Respondent Haeffele was registered since 1986, and from 1992 he was registered with cfd Investments, Inc. ("CII") until September 10, 2009, when that firm terminated him.
Brothers David And John
During the relevant period of June 1998 through September 2009, Respondent Haeffele owned the Peoria, IL financial and estate planning firm of Haeffele & Associates, which offered retail brokerage services through CII. Respondent's brother, John Haeffele, worked as a registered representative in the Peoria office as a CII registered representative selling selling securities and insurance.
A Matter of Trust
The Offer of Settlement alleges that during the relevant period, Respondent Haeffele knew that John Haeffele and John's wife were co-trustees of a trust created by a customer for the benefit of that customer's disabled daughter. Moreover, the customer maintained a CII brokerage account for the Trust that John Haeffele serviced as the broker (in addition to his capacity as a trustee).
The Phone Call
On or about July 21, 2009, the Offer of Settlement alleges that the customer telephoned Respondent Haeffele and stated that John Haeffele had converted Trust funds; also, the customer read to Respondent a letter of admission by John Haeffele to the conversion. Thereafter, the customer demanded that the brothers Haeffele make the Trust whole.

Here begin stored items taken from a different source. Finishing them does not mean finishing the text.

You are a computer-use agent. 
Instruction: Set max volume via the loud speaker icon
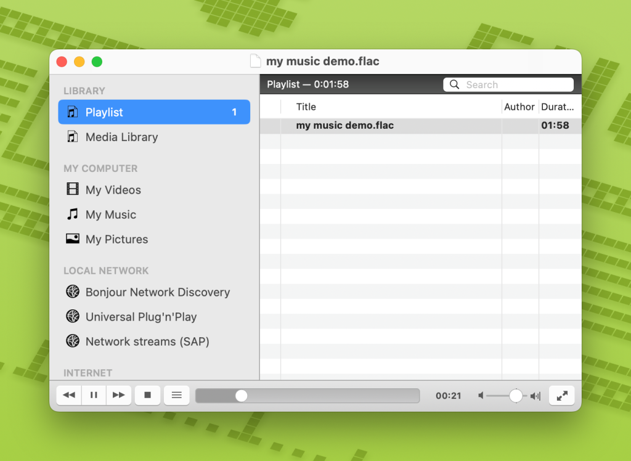coord(535,396)
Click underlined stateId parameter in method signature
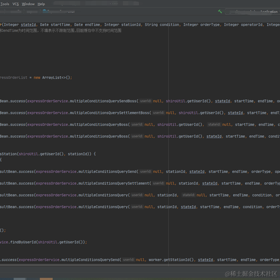The height and width of the screenshot is (280, 280). pos(29,25)
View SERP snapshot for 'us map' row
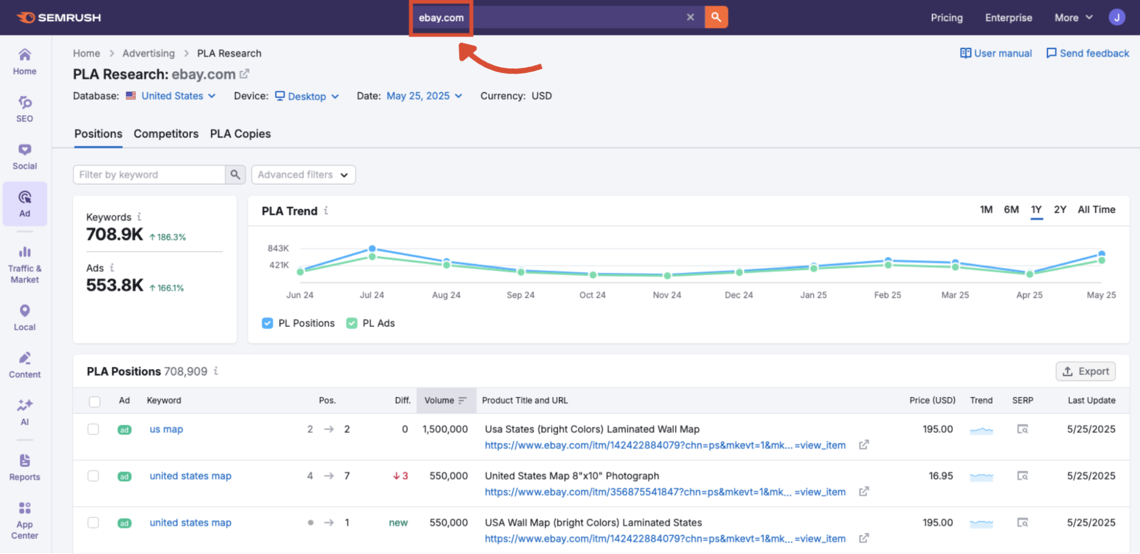This screenshot has height=554, width=1140. coord(1022,429)
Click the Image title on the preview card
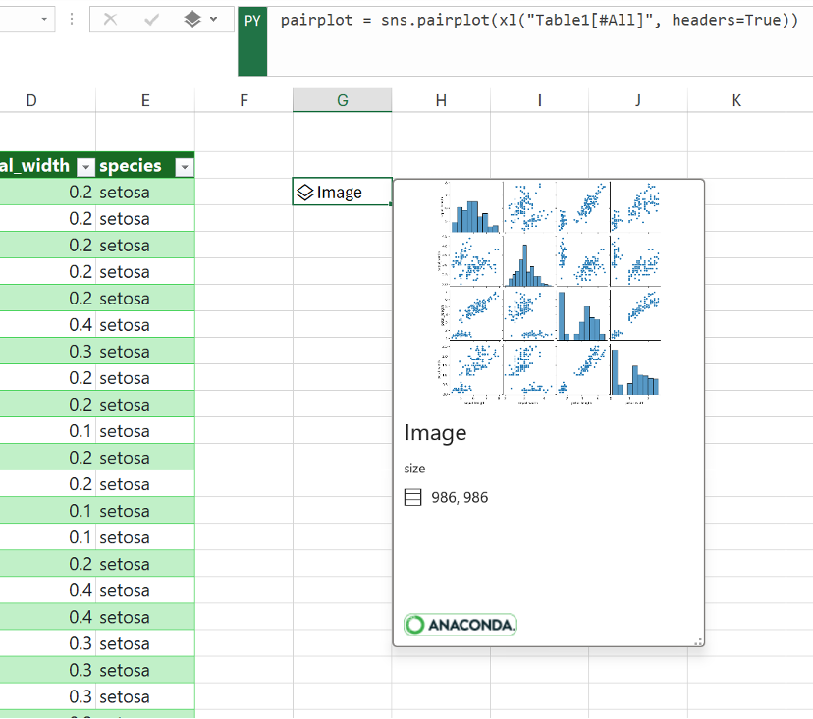This screenshot has width=813, height=719. pos(435,432)
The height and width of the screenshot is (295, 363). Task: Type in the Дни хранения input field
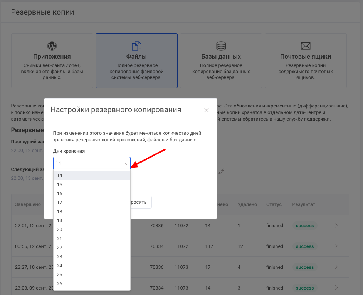[x=88, y=164]
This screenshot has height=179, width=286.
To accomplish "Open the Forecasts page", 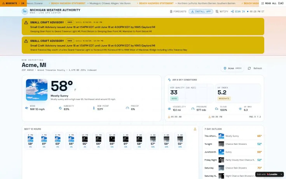I will coord(178,12).
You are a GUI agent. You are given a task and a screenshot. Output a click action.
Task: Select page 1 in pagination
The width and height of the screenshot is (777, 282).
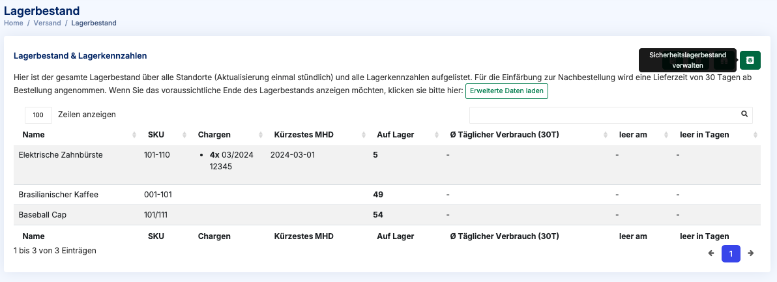coord(731,253)

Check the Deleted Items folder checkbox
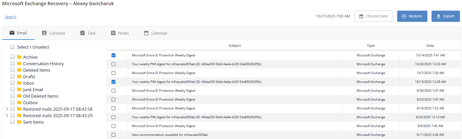(12, 70)
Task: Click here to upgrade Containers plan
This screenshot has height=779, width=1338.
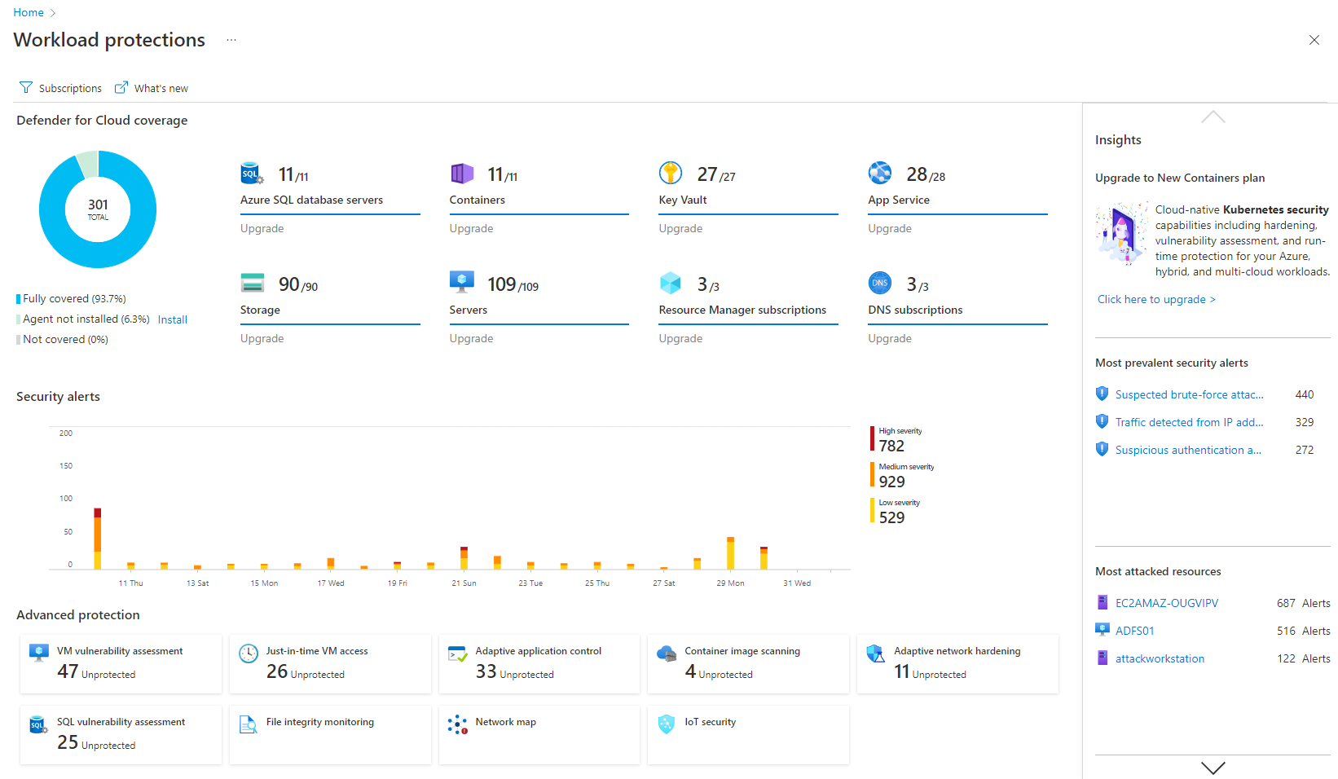Action: (1155, 299)
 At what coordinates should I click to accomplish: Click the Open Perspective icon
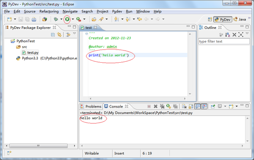[210, 19]
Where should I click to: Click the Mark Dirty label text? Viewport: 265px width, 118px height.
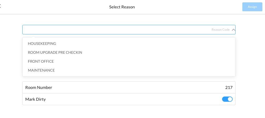tap(36, 99)
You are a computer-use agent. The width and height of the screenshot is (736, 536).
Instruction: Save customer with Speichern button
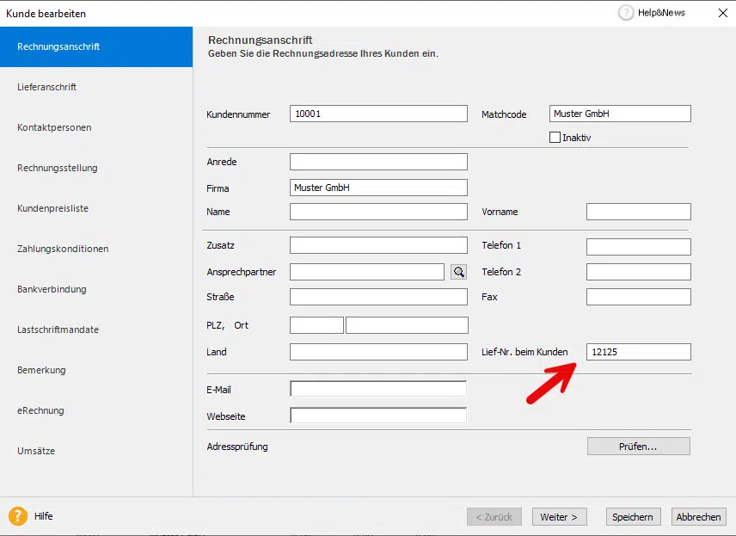pos(632,517)
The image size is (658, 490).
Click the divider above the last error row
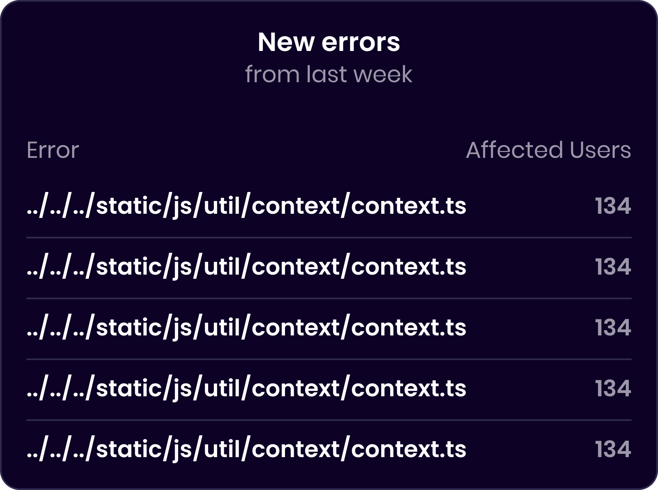[x=329, y=420]
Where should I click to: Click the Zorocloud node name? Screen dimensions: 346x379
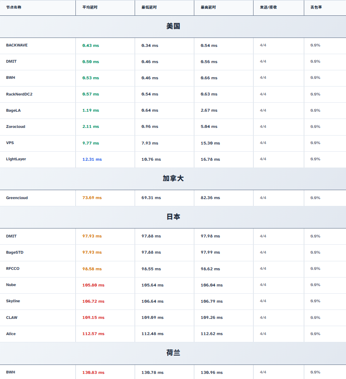pyautogui.click(x=16, y=127)
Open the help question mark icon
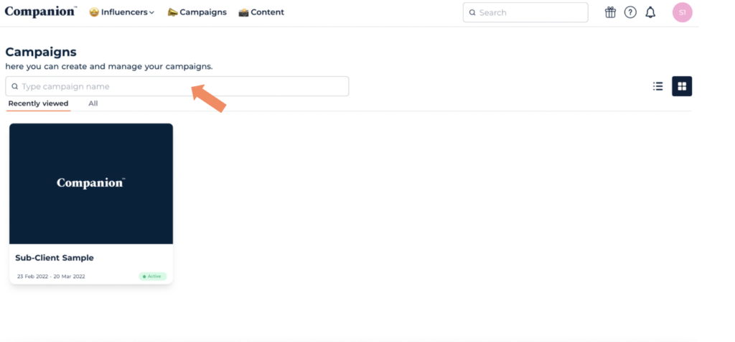 (x=630, y=12)
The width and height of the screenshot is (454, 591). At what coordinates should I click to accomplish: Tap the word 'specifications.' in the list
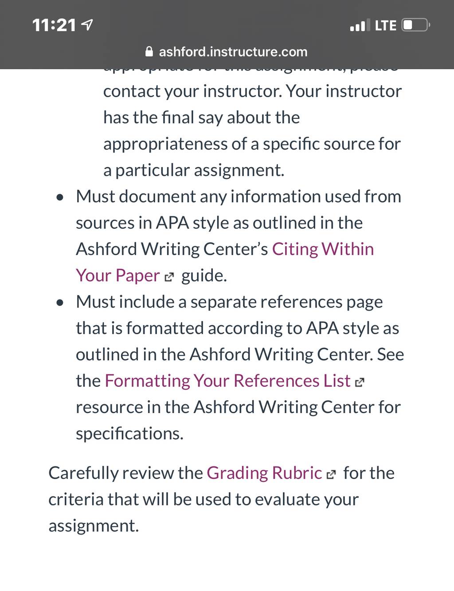coord(129,433)
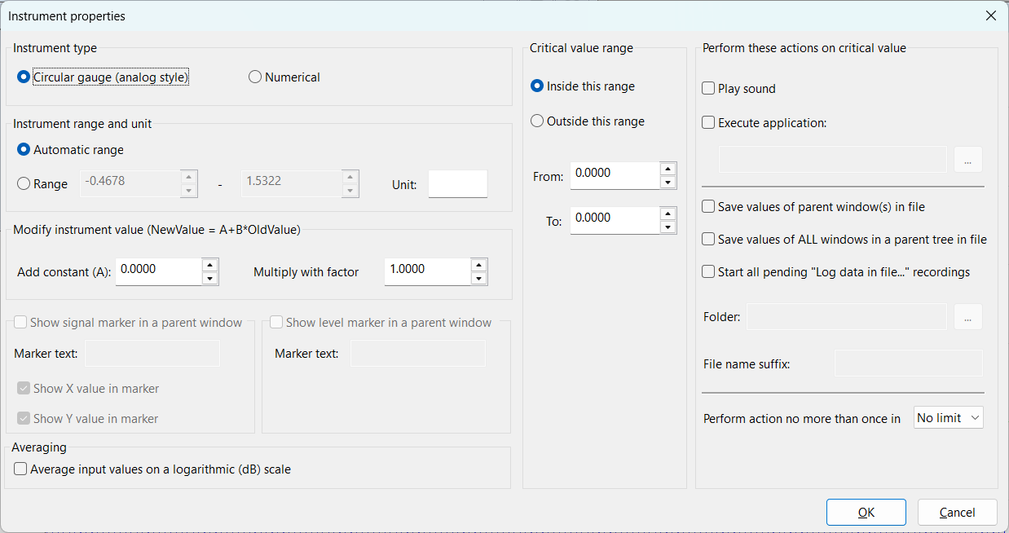
Task: Select Outside this range option
Action: coord(537,121)
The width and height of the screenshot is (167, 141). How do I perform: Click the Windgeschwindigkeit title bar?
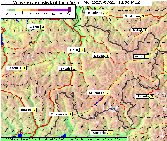pyautogui.click(x=76, y=2)
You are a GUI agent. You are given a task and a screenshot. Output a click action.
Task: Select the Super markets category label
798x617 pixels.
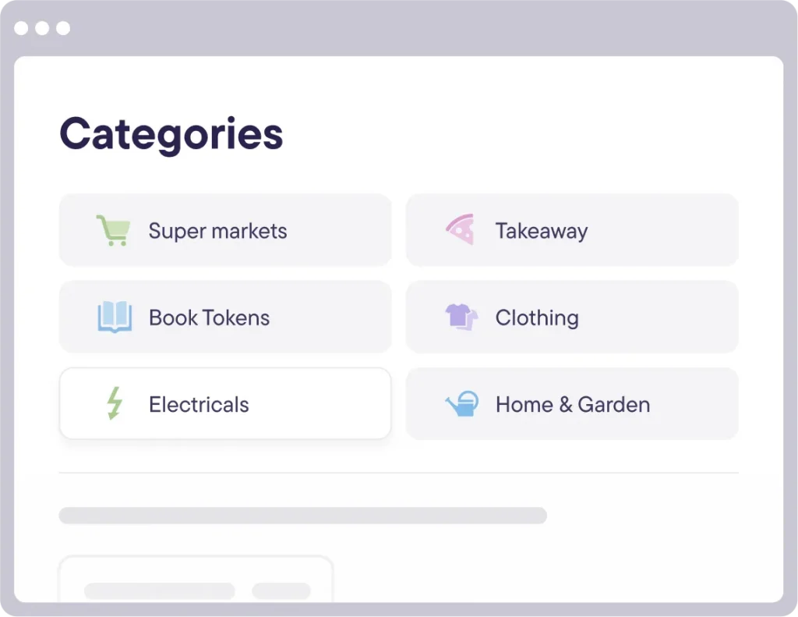click(218, 231)
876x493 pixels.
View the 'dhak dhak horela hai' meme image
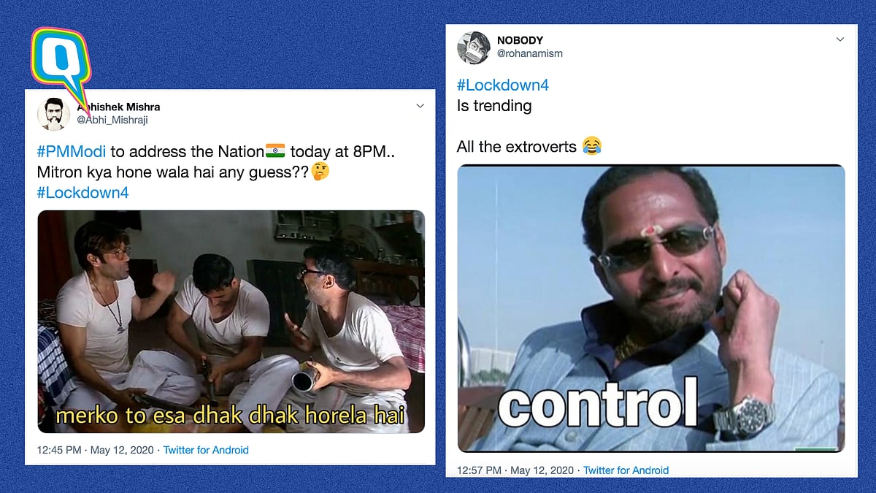231,321
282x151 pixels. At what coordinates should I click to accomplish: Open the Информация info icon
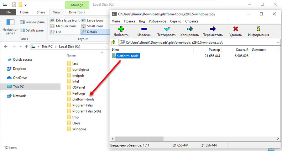click(259, 29)
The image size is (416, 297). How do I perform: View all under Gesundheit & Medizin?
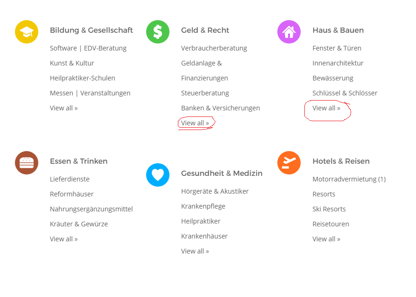(195, 251)
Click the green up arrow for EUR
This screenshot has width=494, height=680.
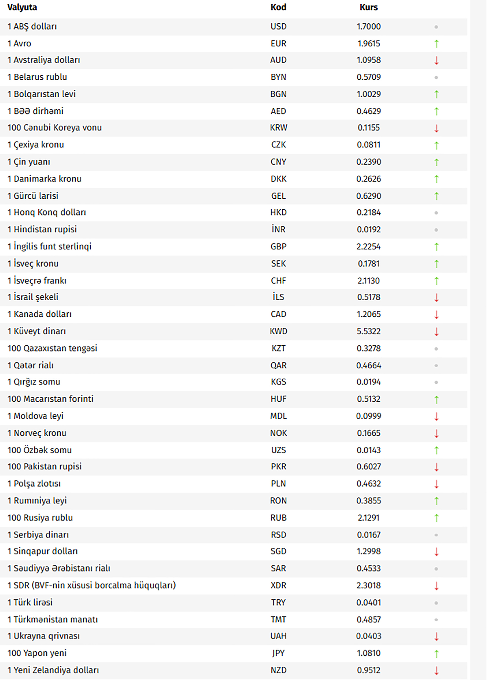[x=436, y=44]
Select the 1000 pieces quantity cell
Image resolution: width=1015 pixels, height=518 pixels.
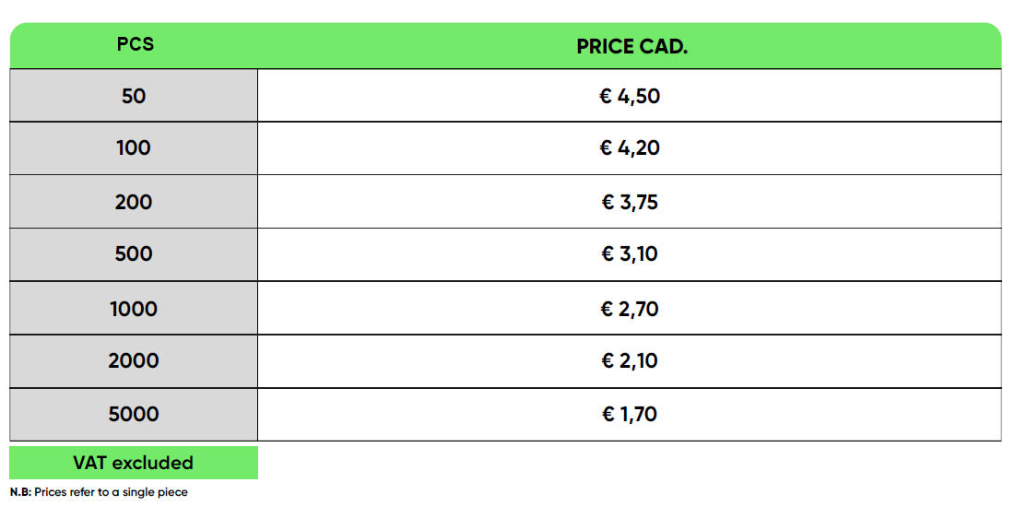(x=134, y=309)
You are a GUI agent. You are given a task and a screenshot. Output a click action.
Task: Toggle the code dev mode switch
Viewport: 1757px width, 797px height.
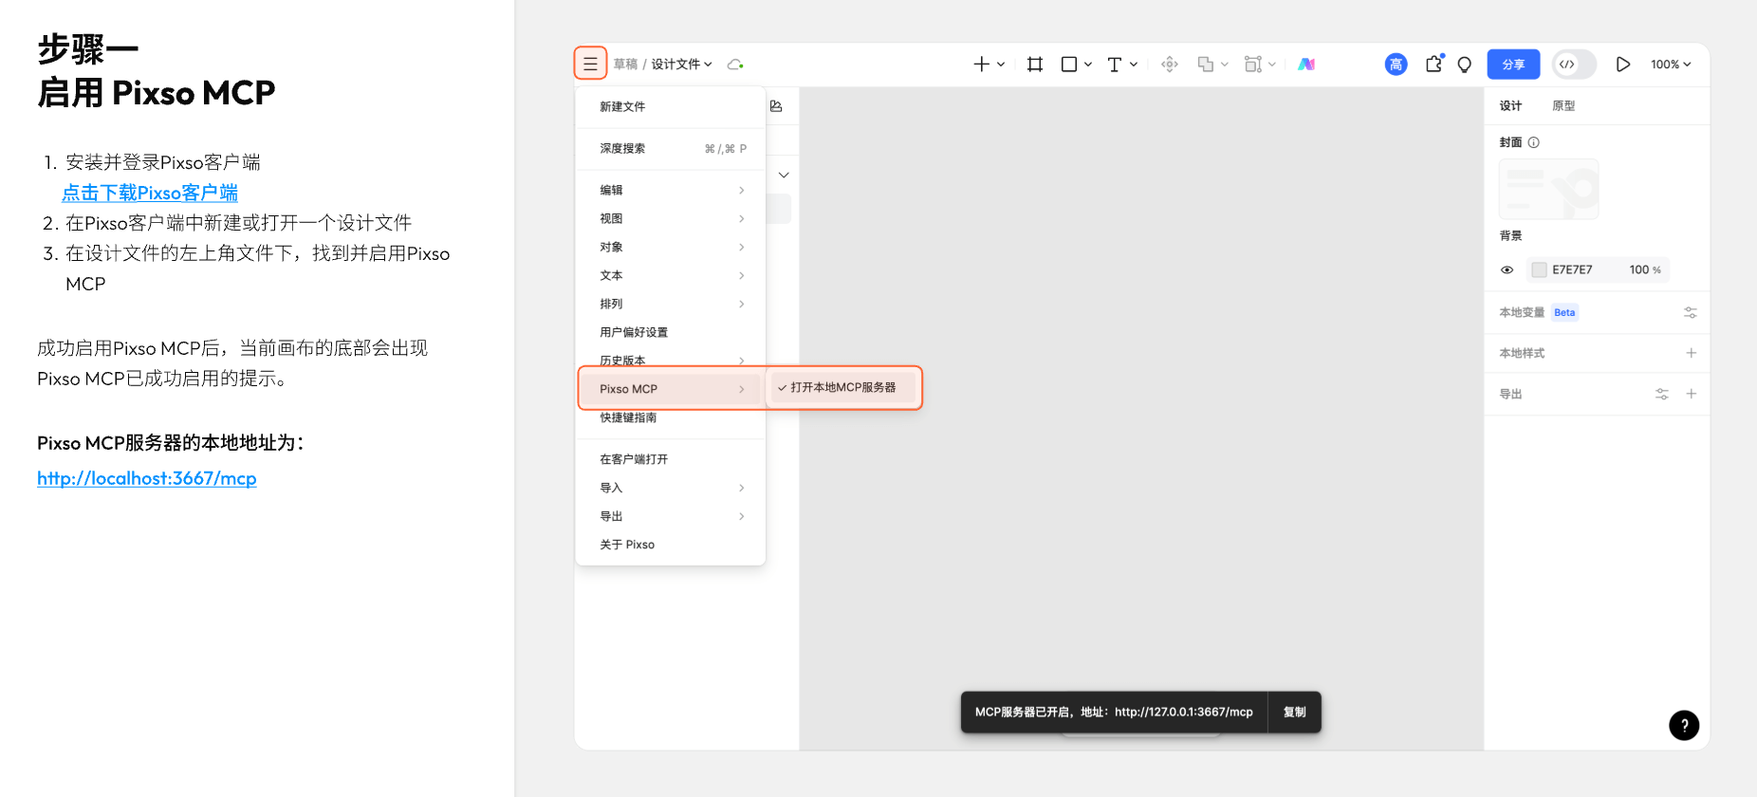(x=1574, y=64)
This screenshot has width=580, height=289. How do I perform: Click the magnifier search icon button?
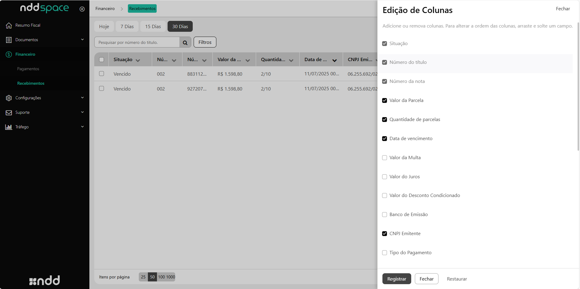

Later that same day, Respondent Haeffele allegedly met with his brother to discuss the situation and John admitted to converting a substantial amount of money from the Trust. Further, John told his brother that he was trying to resolve the matter with the customer and the customer's attorney but had intentionally not alerted or involved CII.
CII's annual questionnaire asked, in relevant part:
"Have you received any written or verbal customer complaint? If Yes - Did you promptly notify the cfd compliance department of the complaint?"
In the last version of the annual questionnaire which Respondent Haeffele signed and dated September 19, 2008, the Offer of Settlement asserts that he answered "No."
CII's written supervisory procedures provided in relevant part that
"any RR who receives an oral statement of a grievance from a client or prospective client should notify the [Compliance Director] of the same."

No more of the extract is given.